▶ What is needed: Repeat all the lines below exactly, but omit the pictures.

======== Records to process

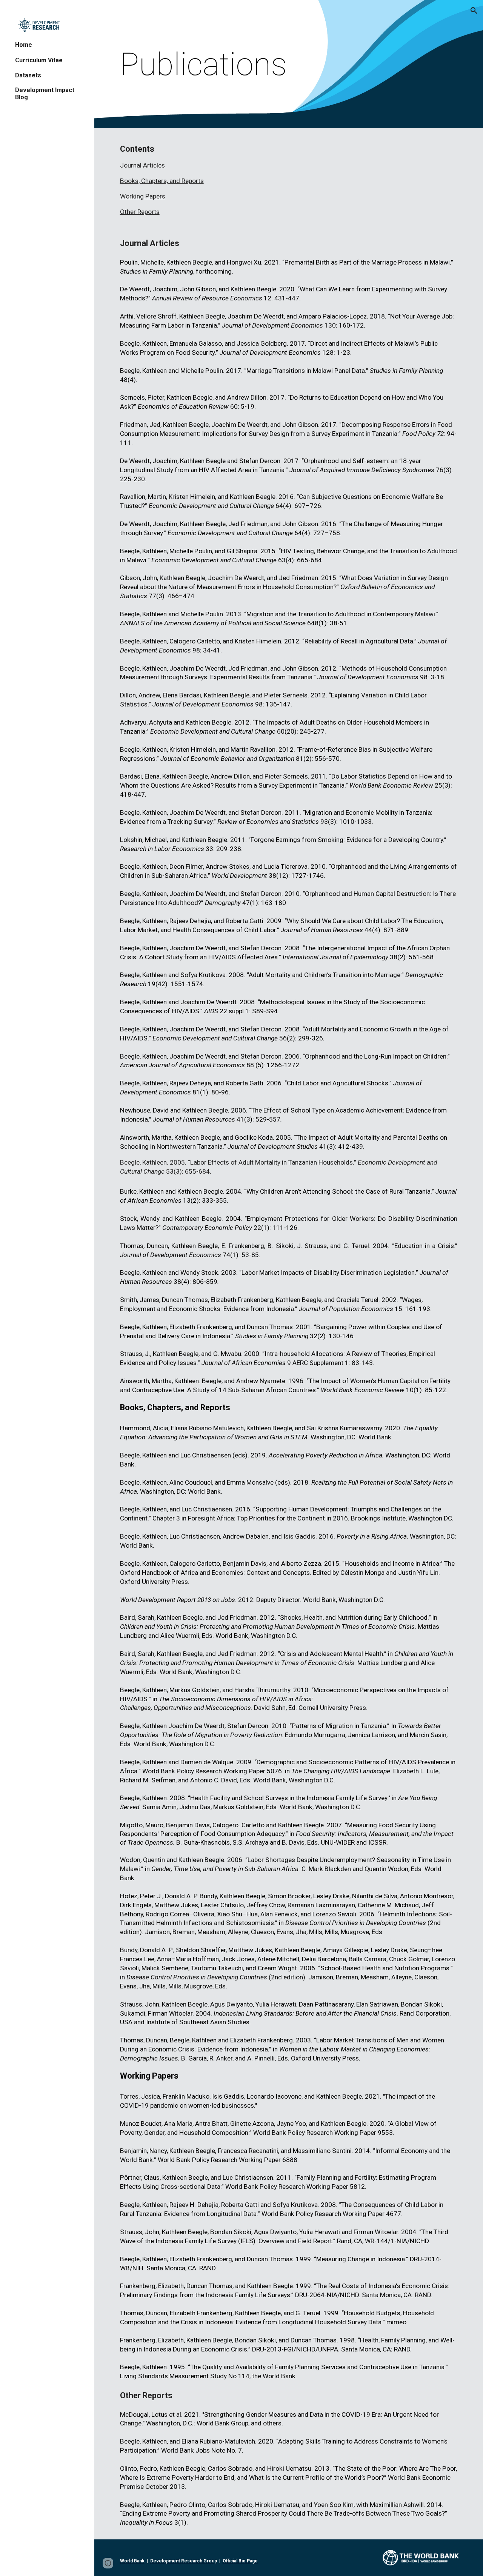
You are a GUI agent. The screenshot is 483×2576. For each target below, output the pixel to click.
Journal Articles (142, 165)
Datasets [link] (28, 75)
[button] (474, 11)
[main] (289, 64)
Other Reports (140, 211)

================

▶ Reply to the exercise:
You are a GUI agent. The screenshot is 483×2576. For each target below, output the pixel to click.
Journal Articles (142, 165)
Datasets [link] (28, 75)
[button] (474, 11)
[main] (289, 64)
Other Reports (140, 211)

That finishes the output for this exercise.